### Passage to read:
========

I’m about to refinish my oak hw floor. I hae a number of knots, nail/staple holes, and seams (30 year old floor) to fill. Do I need a special wood filler/putty for floors? I assume I’d want something that dries extremely hard to withstand floor traffic.
I’ve use some wood filler on handrails but that stuff was made to be used after the stain and finish was applied (and it stays soft.)
Replies
I can't think of the brand off-hand, will get back to you, but it's an oil-based putty in a red and yellow can. I think Lowe's carries it. Dries hard, reasonably quick. I used a light oak on an unfinished red oak markerboard/bulletin board surround in a private school (pilasters, rails, panels with ogee, crown), puttied, sanded and then the painter stained. Matched great. Get several shades and test with your finish to get a good match. Not 100% if it'll hold up to extreme traffic but should work for staple holes, nail holes and such.
Are you talking about Durham's Rock Hard Water Putty? That's sort of a red/yellow can IIRC. I've heard some good things about it, haven't had a need to use much of it myself. I know it can be tinted with stain when being mixed. (That red/yellow combination isn't much help. That is what the marketing dept uses for everything these days - 2 colors that catch your eye.)

========

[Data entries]
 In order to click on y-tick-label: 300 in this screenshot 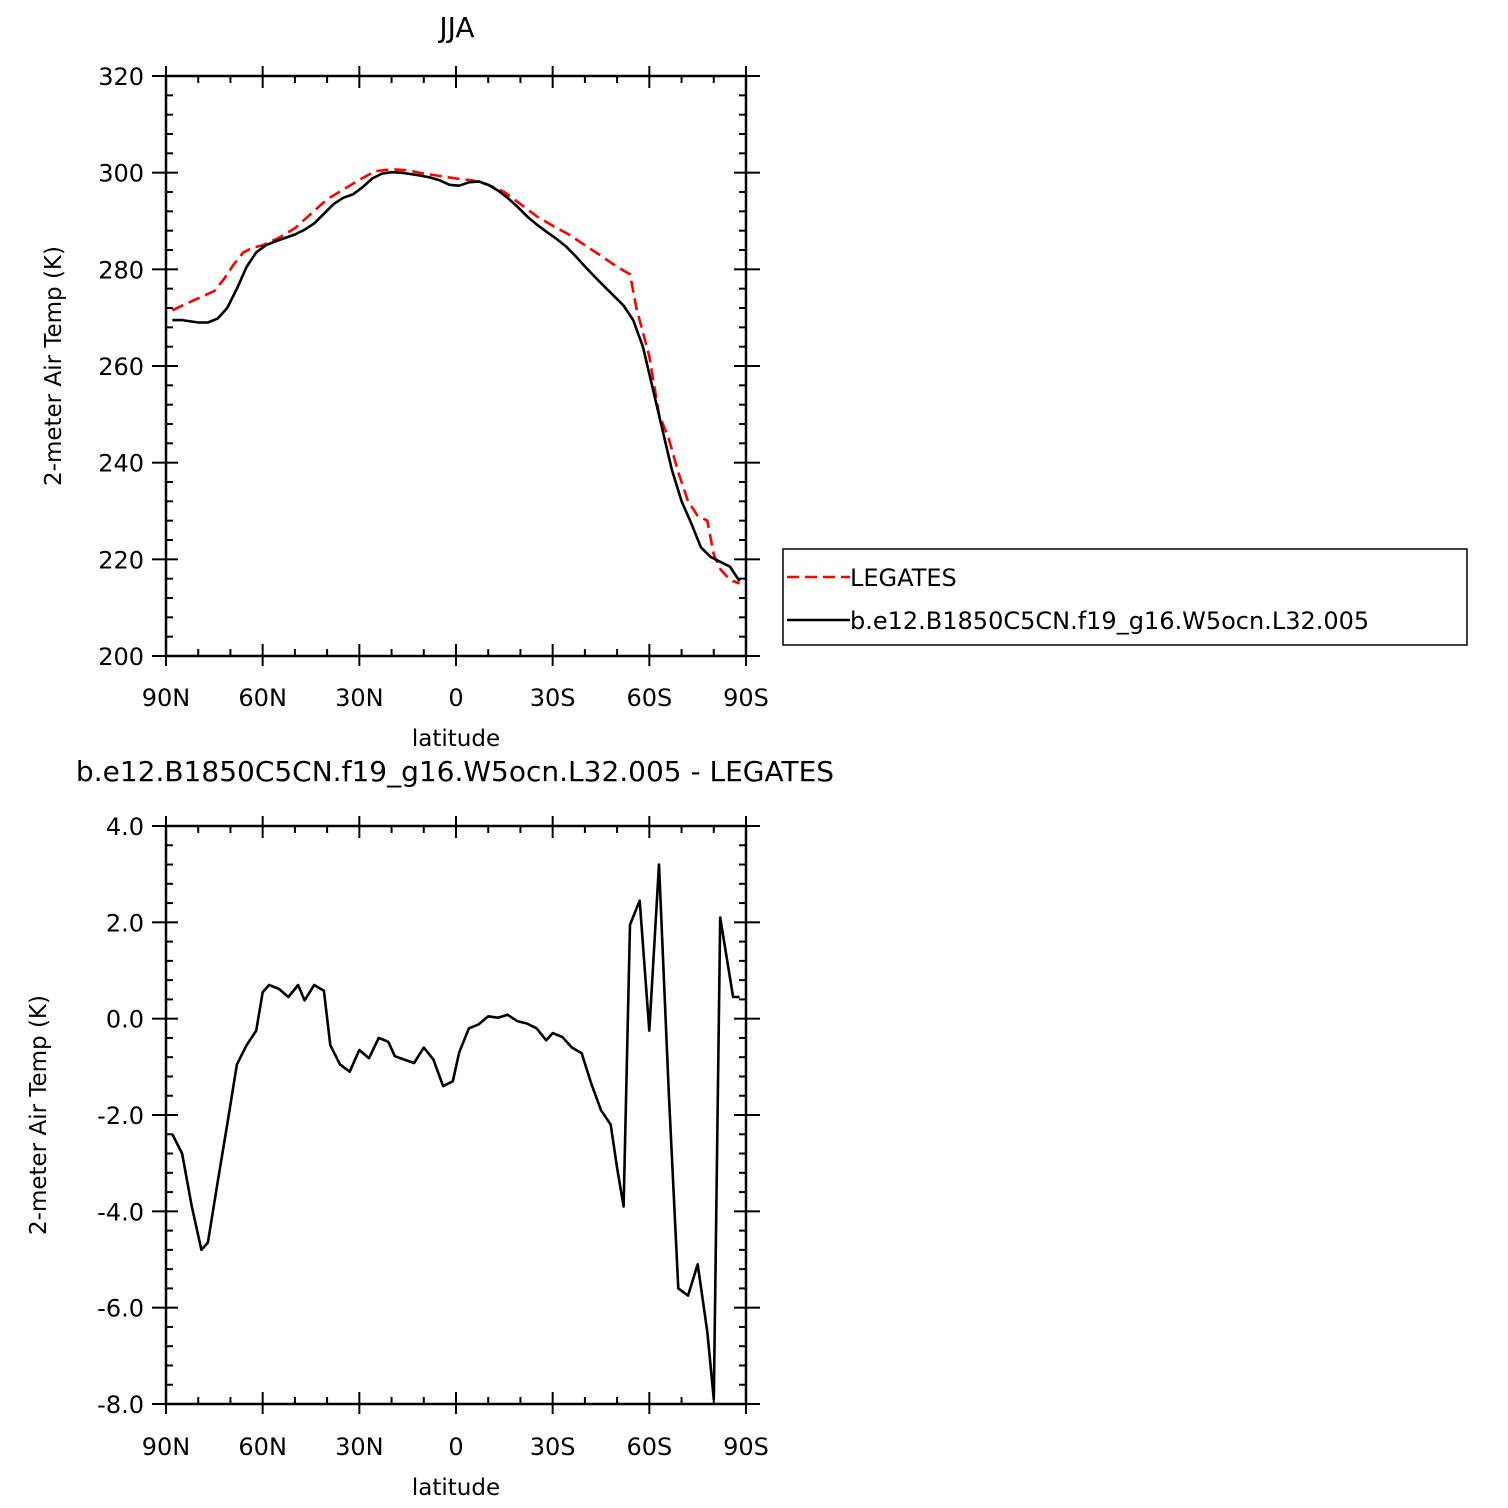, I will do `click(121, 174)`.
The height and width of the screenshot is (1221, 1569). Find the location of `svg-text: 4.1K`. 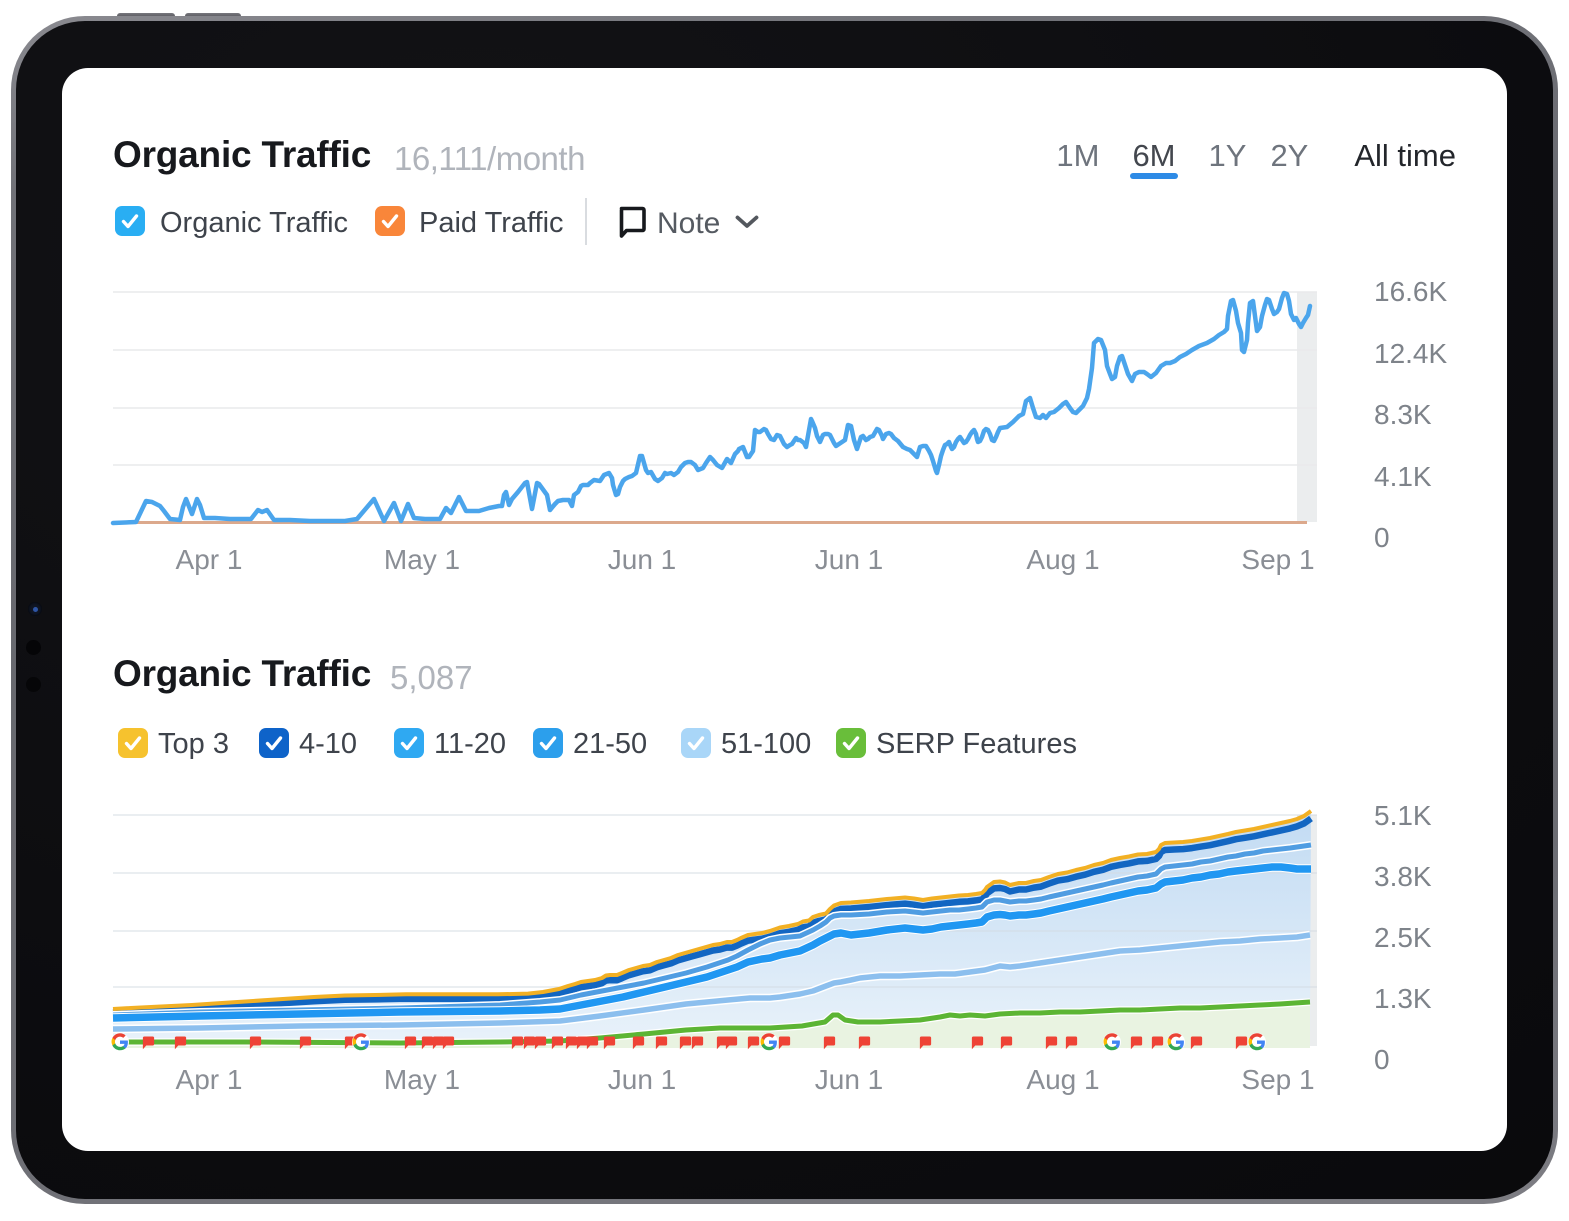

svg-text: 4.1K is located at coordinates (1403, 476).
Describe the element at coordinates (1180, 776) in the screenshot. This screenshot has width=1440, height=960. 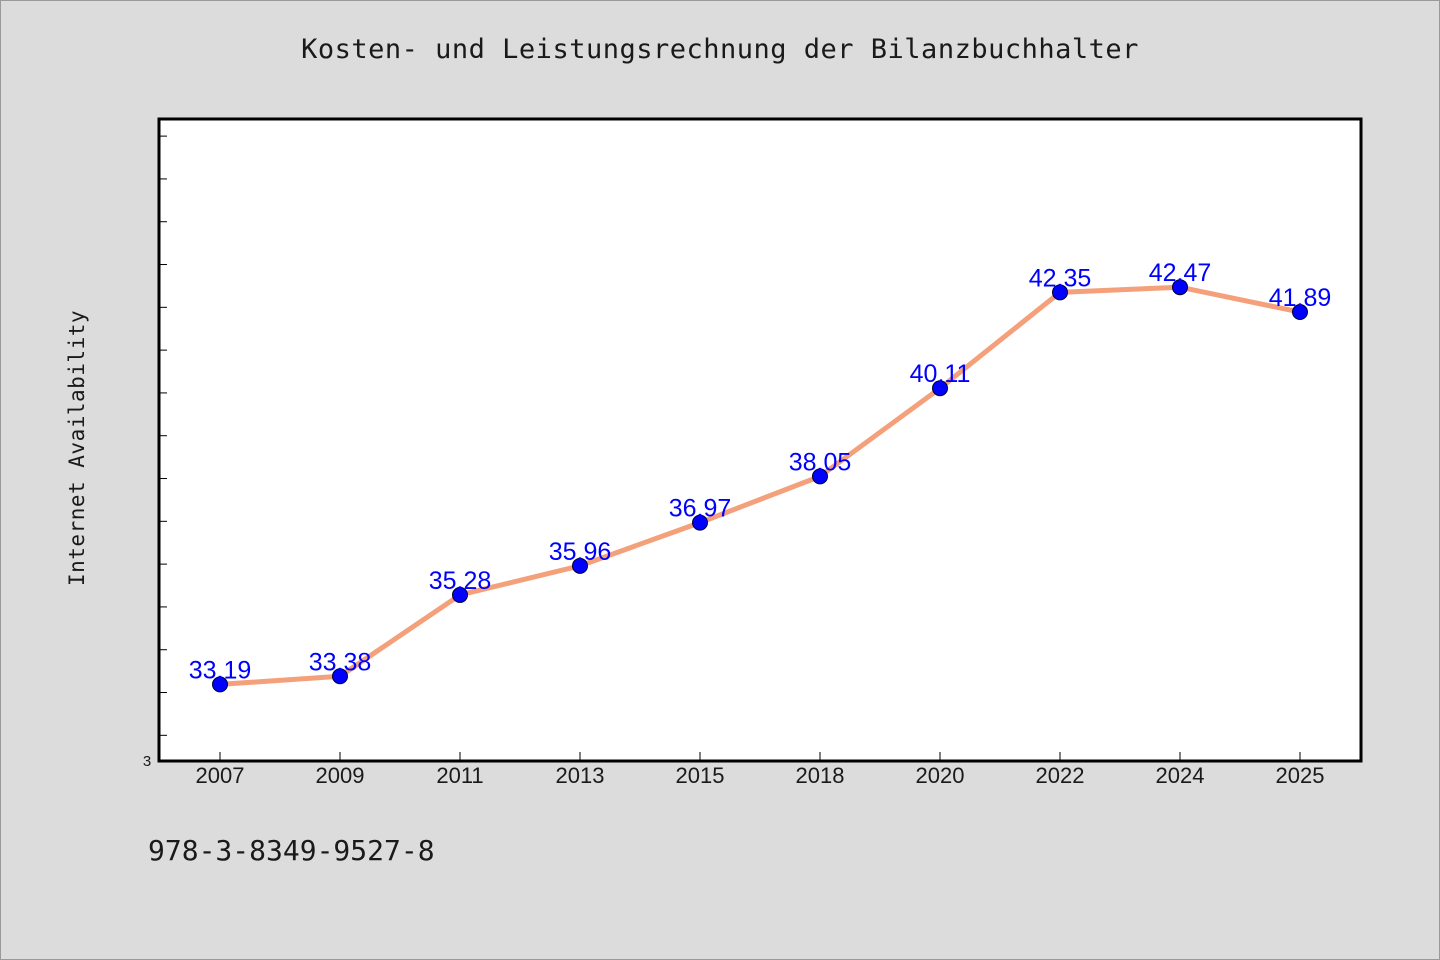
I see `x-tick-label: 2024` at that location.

========

### Questions on the material:
A - Translate into Spanish this sentence from the discussion about filling an oak floor: "Do I need a special wood filler/putty for floors?"
B - Retype the rows, starting at the line that contains "The height and" and ending at the last line of the rows, and leave the pictures out.
The text and the rows have no connection to each other.

### Numbered responses:
A - ¿Necesito una masilla o pasta para madera especial para pisos?

B -
The height and width of the screenshot is (1221, 1569). Find the location of `svg-text: 4.1K`. 

svg-text: 4.1K is located at coordinates (1403, 476).
Describe the element at coordinates (1180, 776) in the screenshot. This screenshot has width=1440, height=960. 
I see `x-tick-label: 2024` at that location.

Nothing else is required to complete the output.